Error 2: Run into OOM Workflow:
features1 = (
[['col1', 'col2']] >>
nvt.ops.Categorify()
)
features2 = (
['col3'] >>
nvt.ops.Categorify(
num_buckets=10_000_000
)
)
targets = ['target1', 'target2']
features = features1+features2+targets
Characteristics:
- ~35000 files, ~350GB parquet, 15 billion rows
MemoryError: std::bad_alloc: out_of_memory: CUDA error at: /usr/include/rmm/mr/device/cuda_memory_resource.hpp:70: cudaErrorMemoryAllocation out of memory
@benfred , please check with @bschifferer on this
@rjzamora Any idea what could be happening here? I know you've been putting in some work on Categorify. I think this is happening during the compute of all uniques, which we may want to allow as an input into the op since it's a relatively straightforward piece of information to pull from a data lake.
Any idea what could be happening here?
I suppose there are many possibilities, depending on if the failure happens in the fit or the transform.

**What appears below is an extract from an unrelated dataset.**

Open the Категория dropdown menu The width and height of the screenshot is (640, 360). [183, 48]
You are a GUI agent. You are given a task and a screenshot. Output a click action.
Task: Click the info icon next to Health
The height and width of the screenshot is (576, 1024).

For example, https://github.com/NVIDIA-Merlin/NVTabular/pull/1692 explains two reasons why the fit
could be a problem with the current implementation (lack of a "proper" tree reduction, and the requirement to write all uniques for a given column to disk at once).
@bschifferer - I'd like to explore if https://github.com/NVIDIA-Merlin/NVTabular/pull/1692 (or some variation of it) can help with this. Can you share details about the system you are running on and a representative/toy dataset where you are seeing issues? (feel free to contact me offline about the dataset)
@bschifferer , please update the status of this ticket. Are we workign on this data set now ?